Saturday, November 2, 2013

I am scared as hell right now

     Ah!  Saturday morning.  It’s the weekend, right?  My life is so topsy-turvy that I have lost the compass that gives meaning to the idea of a “weekend.”
     Saturday and Sunday are my busiest days for work production, primarily because my clients all want to meet beginning of the week deadlines and pay cycle cut offs and my pinging partner has obligations that don’t include me.  These are my quiet workdays spent toiling to stay ahead of the raging tsunami waters.
     Perhaps the weekend is really my Friday.  I have this improbable prospect of some small respite come Monday and Tuesday, so they might be like your planned, quiet and restful weekend that you’ll spend cleaning leaves out of the gutters, pressure washing the house and reorganizing the garage, right? (Football?  What's that?)
     But in an ironic contrast, the weekend might also be my Monday.  I have to organize, plan and triage my queue of work to assure timely deliveries on each of those other days that end in “Y” or is that supposed to be “Why?”  All of my days seem to end in Why?

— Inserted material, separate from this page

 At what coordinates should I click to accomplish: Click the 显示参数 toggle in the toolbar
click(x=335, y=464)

     I must keep my topsy-turvydom (real word, look it up) organized.  I have two long term writing projects, a couple of young talented writers to mentor, a half dozen private instruction students, I maintain a blog, took on a partner, started another site that has so many facets that no one outside of my warped head seems to know the full extent of my goal, and still answer 70 - 80 emails a day asking for advice, direction or help, requesting a schedule opening for an editing project, proposing new joint ventures, and occasionally containing a friendly hello from some shadow of memory that crossed my path at a distant place in time.  It all runs like clockwork (yeah, right!). 
     Day to day, I keep this delicate balance by standing on a faltering foundation, afraid to look down.  I keep my head above my phantom stacks of comforting work with my face painted in sun-filled smiles and broadcasting the raucous laugh and inane humor of an impetuous jokester.  But beneath my carefully constructed façade, no one is allowed to see the dread and fear I have of a future bereft of the false hope that a thousand yesterdays foolishly held.  

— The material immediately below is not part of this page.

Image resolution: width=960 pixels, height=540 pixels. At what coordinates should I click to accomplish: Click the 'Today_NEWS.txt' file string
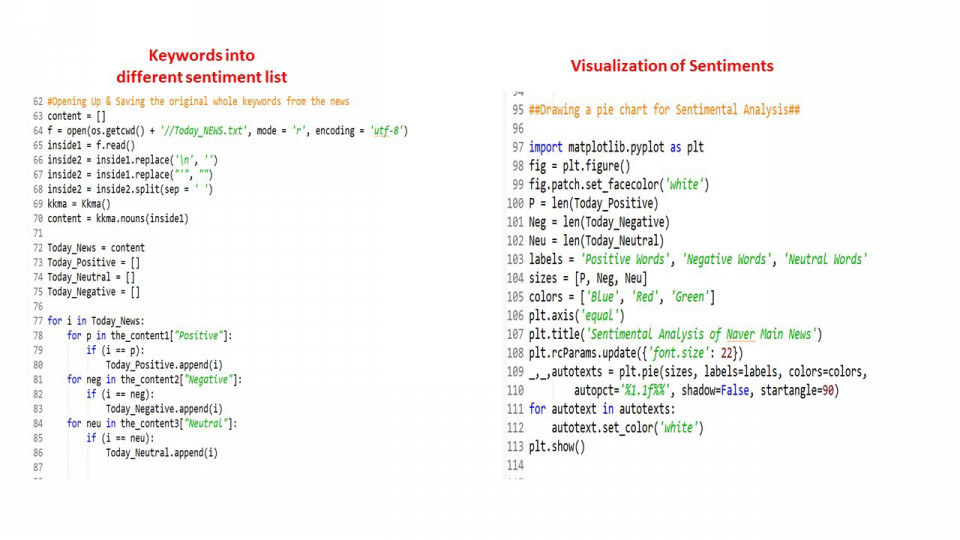click(x=204, y=130)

     The saying goes that when one door closes, another opens.  My world is a place of familiar discomfort, a room where I know every piece of furniture and discarded hope.  I can navigate here with my eyes shut and never stub a toe.  My great fear is of a room unseen, unfamiliar, with barricades and obstacles to bruise and batter my limbs, with unknown rules that carry frightening consequences handed down in words I have yet to learn.  My tomorrow is that unknown place.  In my youth, that would have been exciting, but instead I am terrified and worried.

     Bottom line is this:  If I throw a joke at you at an inopportune time, or seem distant, withdrawn or depressed, if I lose myself in work while taking on even more jobs with urgent due dates, or if you catch me smiling with eyes that are dark and empty, don’t take it personal.  I am scared as hell right now.